The suspicions held by Newman seem to have been based on solid foundations. Reporting to Prime Minister Curtin early in 1942, the eminent anthropologist A.P. Elkin noted the popular feeling that Sydney business would do a deal with the Japanese:

There is much unhappiness amongst the people of different groups of our society because of a belief, which some say is based on fact [emphasis in original] that numbers of our leading business and financial folk would sell out to Japan and make peace in the hope of preserving their businesses and profits. I have had this statement made to me by people of all types who are in touch with the business world. Its implications are, of course, serious. Statements made by some of these folk that we just cannot prevent Japan landing if it wants to and therefore we should not waste blood and money over it but come to terms. They say any resistance will be but token resistance. Needless to say this feeling savours of fifth-column activity, but it must be linked up with a feeling of futility to which the events and facts of the last few months have given rise to.

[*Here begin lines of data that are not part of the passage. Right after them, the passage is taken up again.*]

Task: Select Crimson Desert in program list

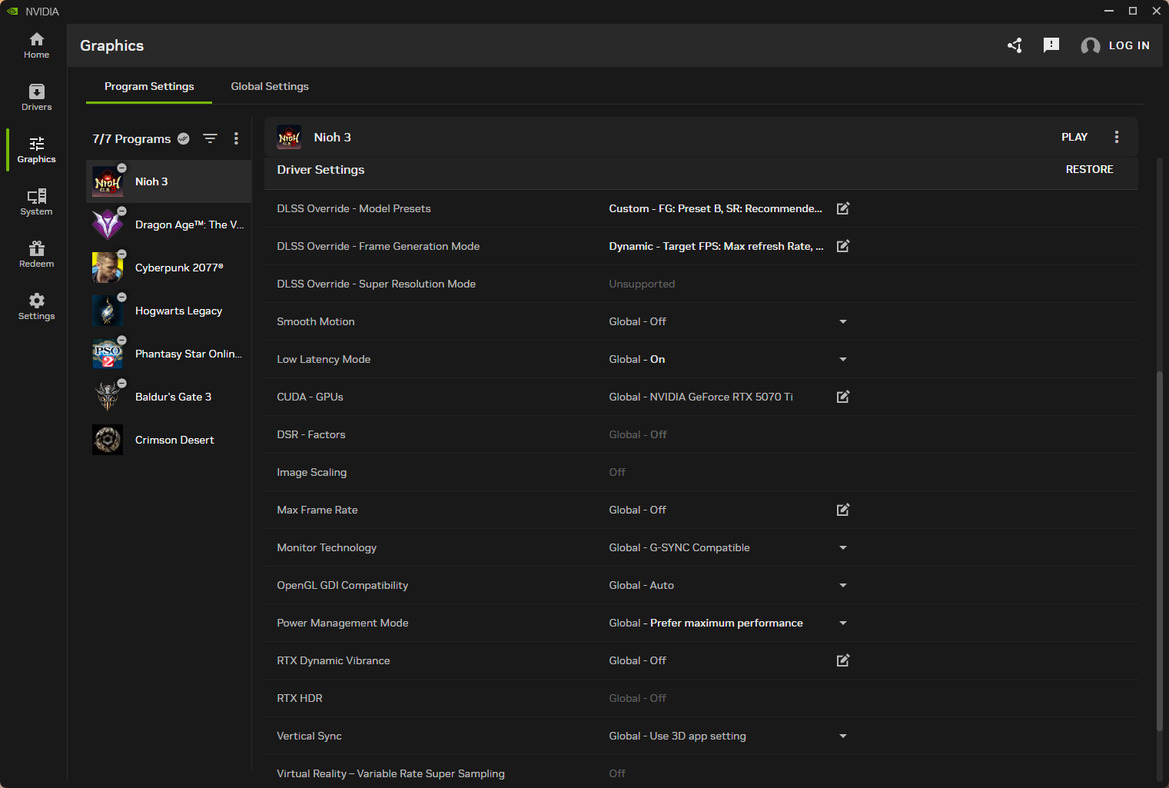Action: (174, 440)
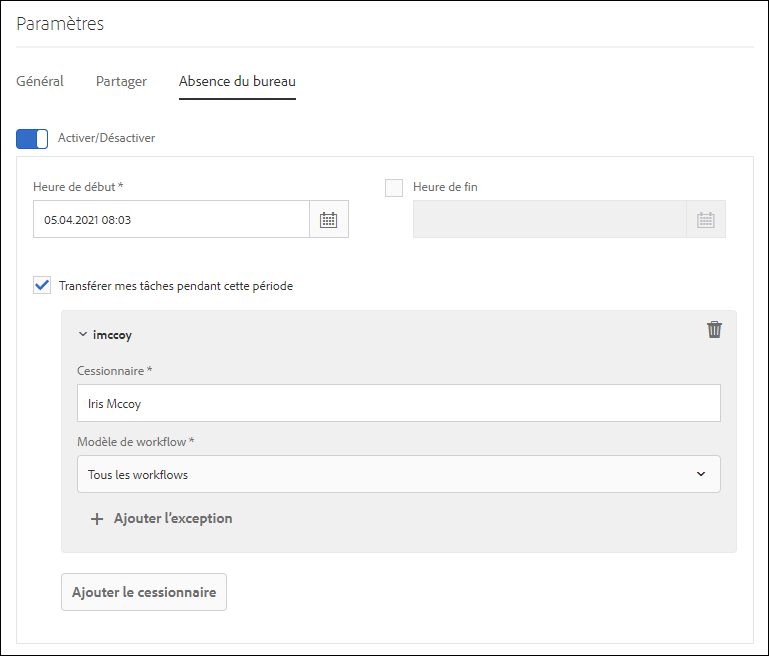Toggle the Activer/Désactiver switch
This screenshot has width=769, height=656.
pos(32,139)
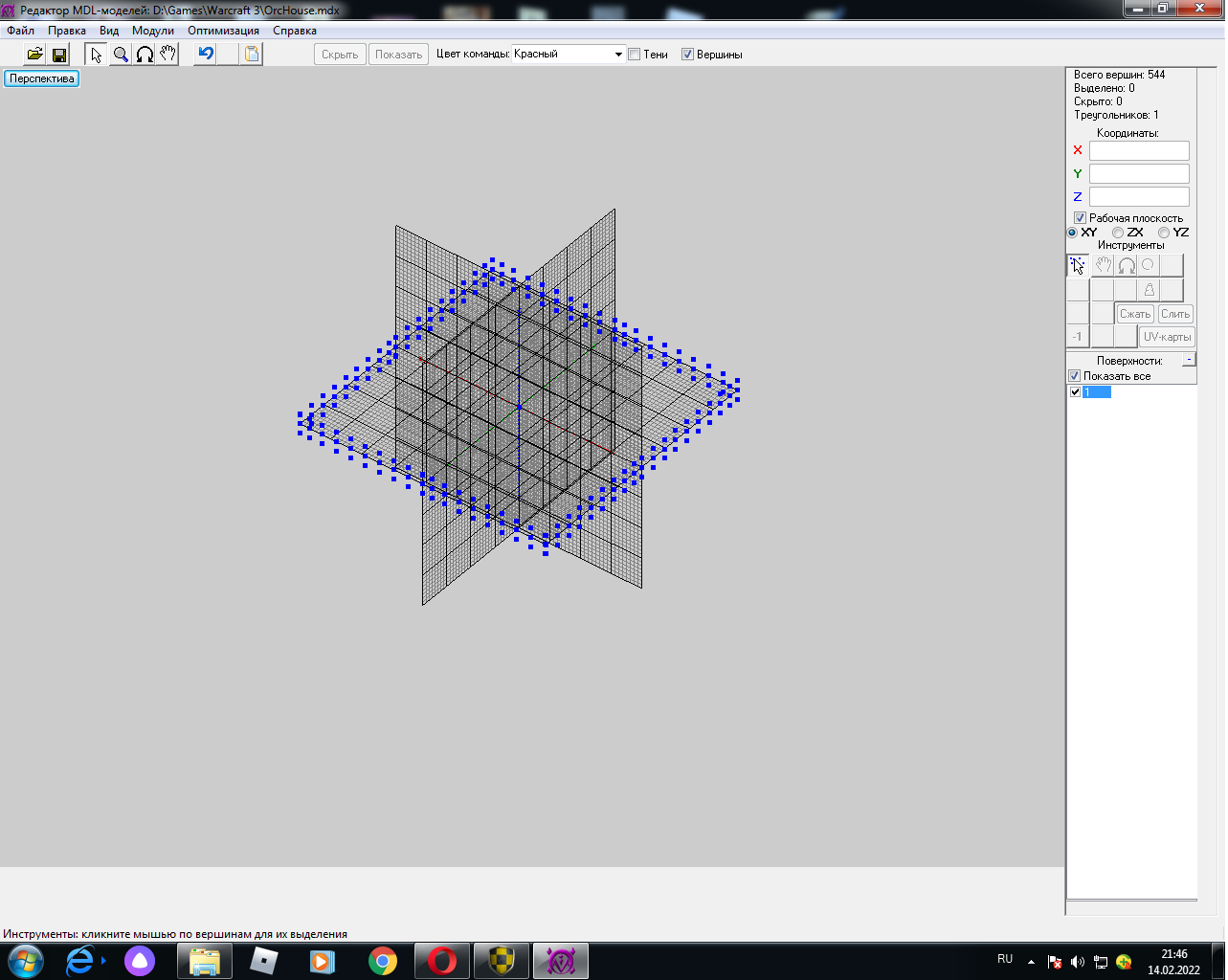
Task: Open the Оптимизация menu
Action: [x=223, y=31]
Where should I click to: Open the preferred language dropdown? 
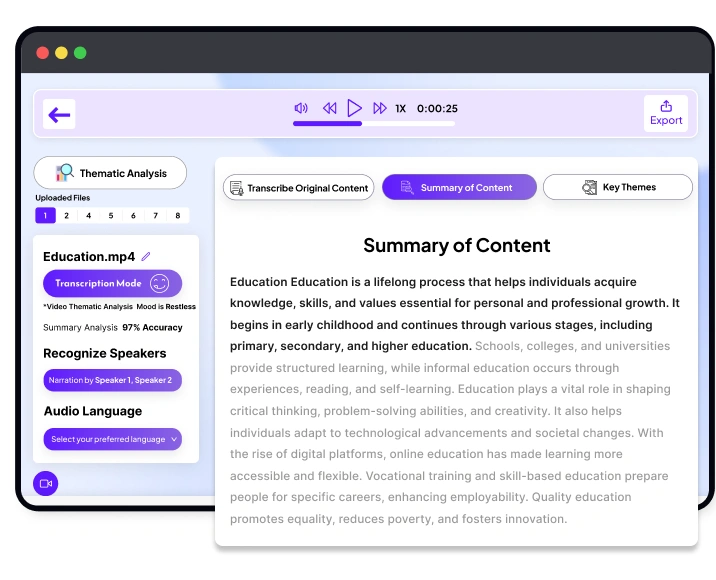112,439

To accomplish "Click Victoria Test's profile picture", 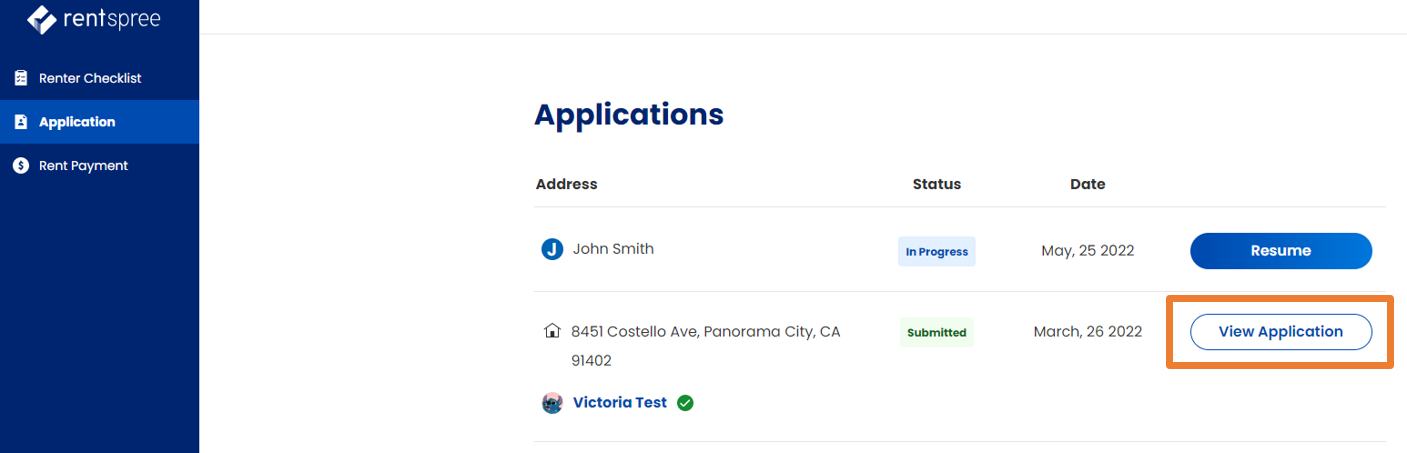I will (552, 403).
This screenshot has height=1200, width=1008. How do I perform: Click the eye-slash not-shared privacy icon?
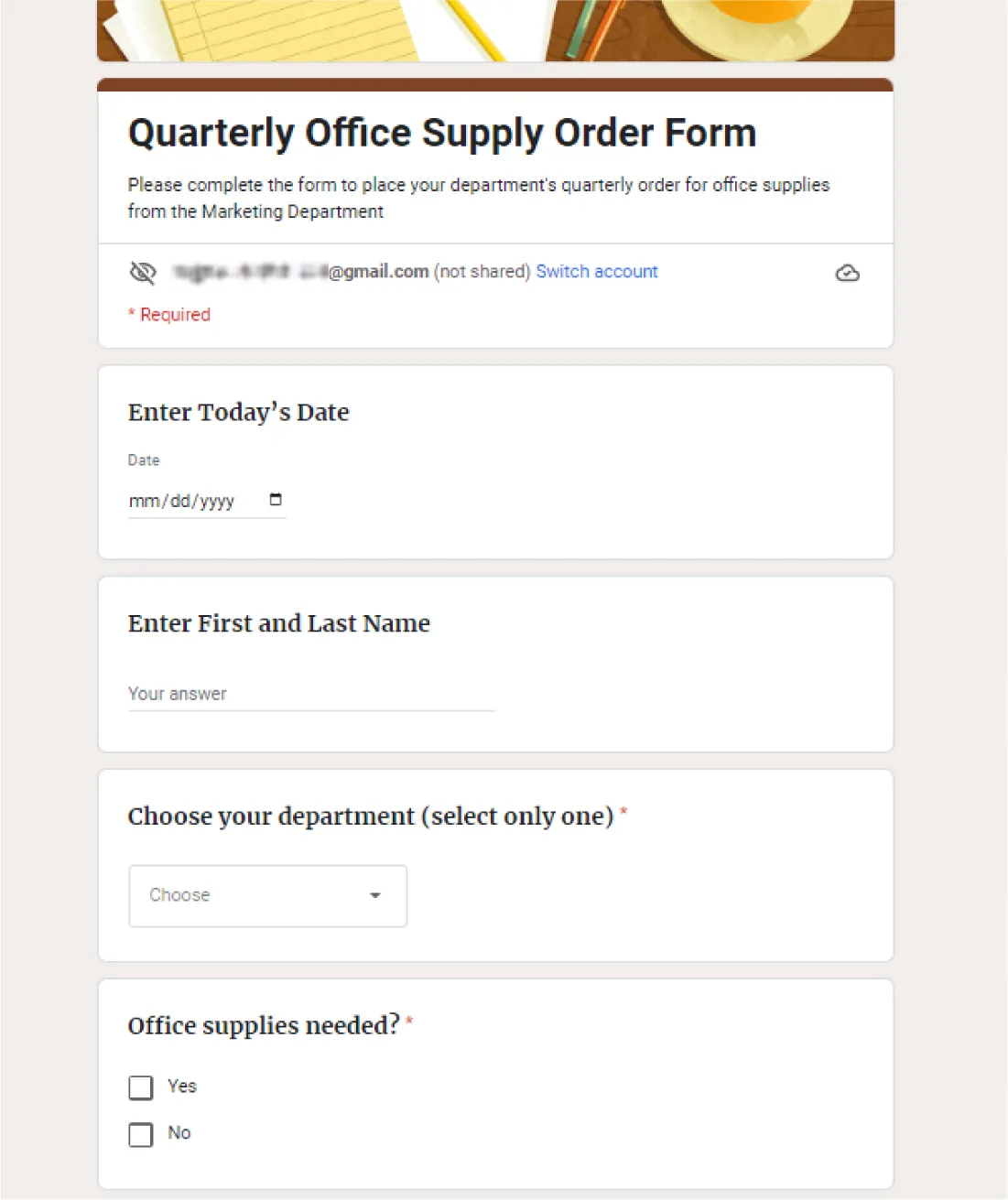coord(143,272)
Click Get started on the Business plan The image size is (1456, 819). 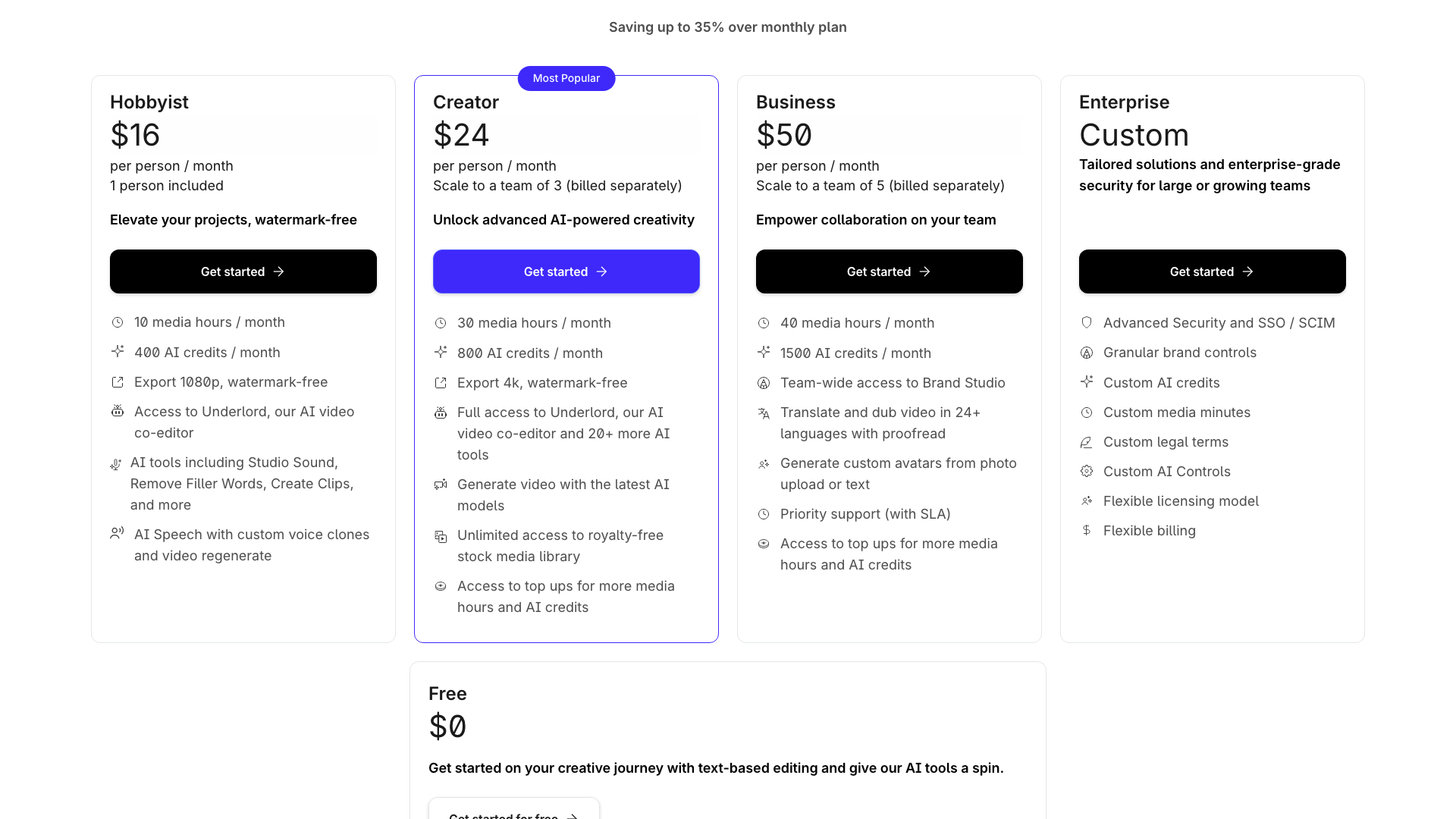coord(889,271)
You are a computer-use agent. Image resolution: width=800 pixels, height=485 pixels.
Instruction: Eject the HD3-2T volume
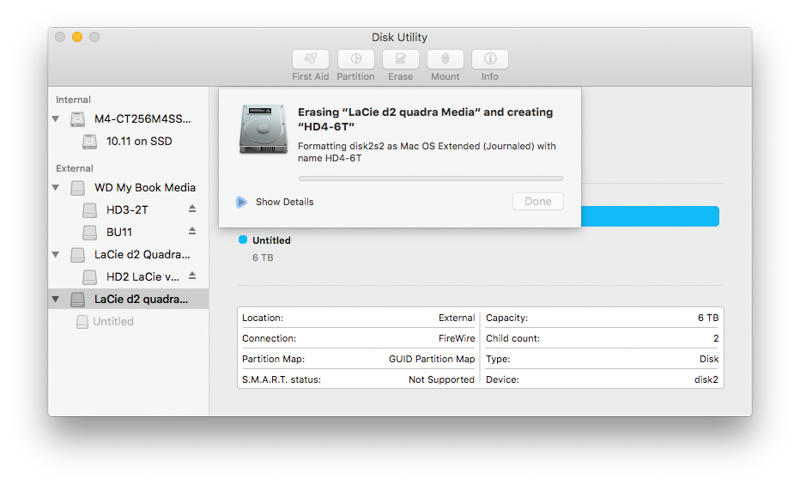[192, 209]
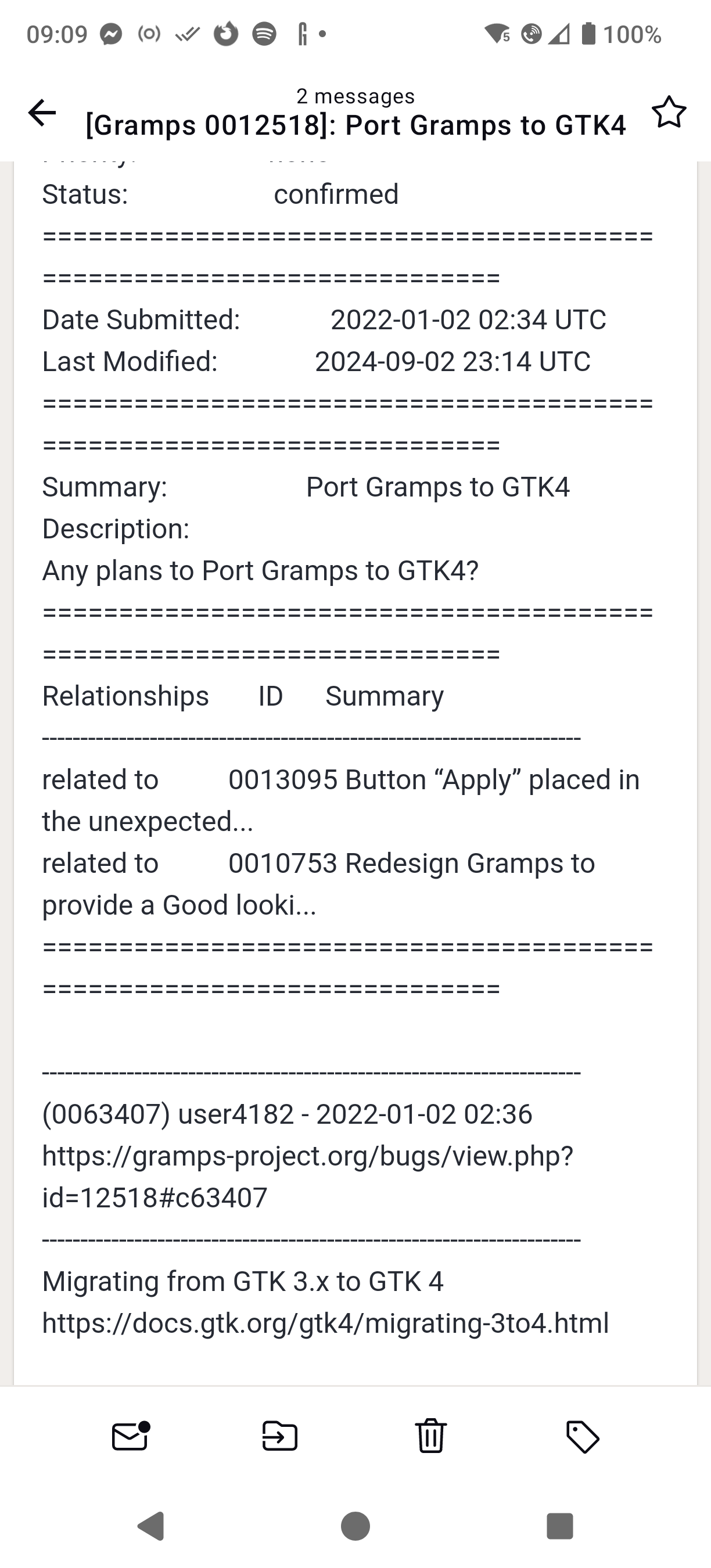Tap the battery indicator at 100%
Screen dimensions: 711x1568
point(621,34)
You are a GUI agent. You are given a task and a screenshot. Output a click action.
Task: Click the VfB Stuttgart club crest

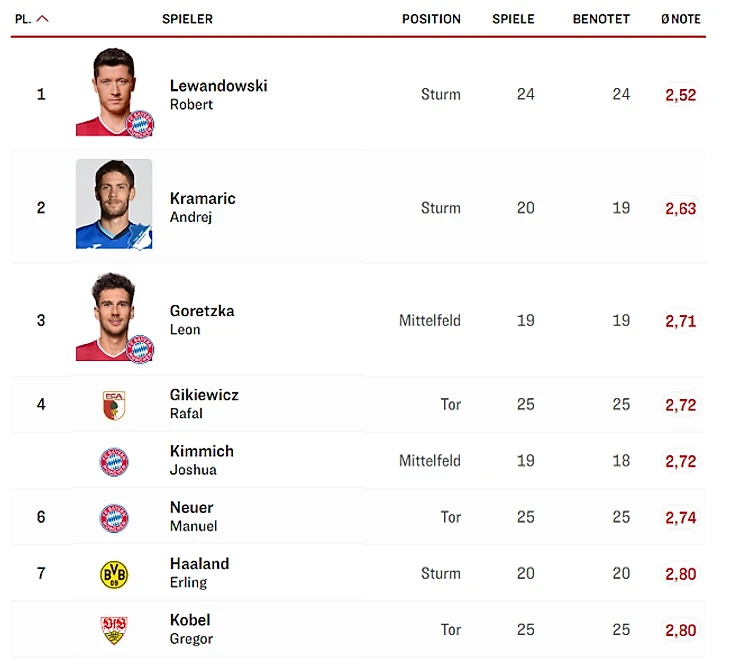(114, 630)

These views, and an equally prevalent belief that elements of the military would supervise the arrangement with Japan, were according to Elkin, “by no means negligible” and “did not arise from smoke alone”.9

Testimony given by former Minister for Trade and Customs, Eric Harrison, to an in camera hearing held under National Security regulations in March 1942 reveals the extent to which the Menzies government had sought to accommodate Japan. Harrison, Menzies’ most staunch parliamentary supporter, admitted that in the previous year “we were at that time doing all we could to try and appease Japan, but quite a few of us stepped over the ordinary bounds of prudence in that regard”.10

In the first months of 1942, Australians regularly flew out to Hay in western New South Wales to visit the Japanese interned there, and discussed business arrangements pending an imminent cessation of hostilities. The senior Australian executive of Mitsubishi, Frederick Saunders Boylson, was advised by his superior Kikuchi that, while he could do what he liked with the company office, he was not to “sell the furniture, since we shall be wanting it within the next three or four months, when Australia has been conquered”. Several days later, Australian intelligence was made aware “on most reliable authority” that Mitsubishi staff had been directed by their Japanese superiors to maintain close contact with Mt Isa Mines which had been a major supplier of minerals to Japan.11

Such was the volume of visits to Hay by businessmen as well as clerks, secretaries, housekeepers and girlfriends that an exasperated CSS officer declared “the fact that Japan is now at war with Australia appears to make no difference to these people”.12

Brigadier Simpson took the description of the IPA as an emerging fascist group sufficiently seriously to commission a report in March 1943. Rather than provide it, Deputy-Director S.H. Jackson simply forwarded Simpson an IPA brochure, accompanied by the observation that “the committee and others sponsoring the Institute are well known representative people in Melbourne whose integrity and loyalty should be beyond reproach”.13

Simpson responded with a blunt statement about the existence of highly placed potential traitors in Australia. “In the records of this service there are the names of a number of persons who can be regarded as potential Quislings,” he wrote to state directors of the CSS in 1943. “In most cases they are persons of some standing and some of them are prominent in their respective spheres. I refer particularly to British subjects whose services would be of value to the enemy, and whose past records and associations lead to a justifiable, mounting in some cases to almost certainty, that their sympathies are with the enemy.”14

The search for Australian Quislings foundered. Agencies, Military Intelligence and the Commonwealth Investigation Branch refused to share relevant files. Perhaps most importantly, Jackson and other senior figures in the CSS had no intention of following their director’s terms of reference, and in most cases simply provided lists comprised of cranks, foreign nationals or small-time associates of Japanese.15

The CSS was reviewed in late 1943 and found to be disorganised, unfocused, intellectually deficient for its duties and overly reliant on informants. A new group of special investigators took responsibility directly from Canberra. They picked up the long-delayed IPA report.16

Though the IPA had initially described its mission as educational, the widespread belief in business circles (especially in New South Wales) that socialism under Labor was imminent caused it to become actively engaged in politics.17 In April 1943, in the lead-up to the federal election, a series of anti-government radio advertisements entitled the ‘Voice of the People’ was authorised by a body variously known as the Bureau of National Affairs and the Public Relations Committee. Behind both stood the IPA.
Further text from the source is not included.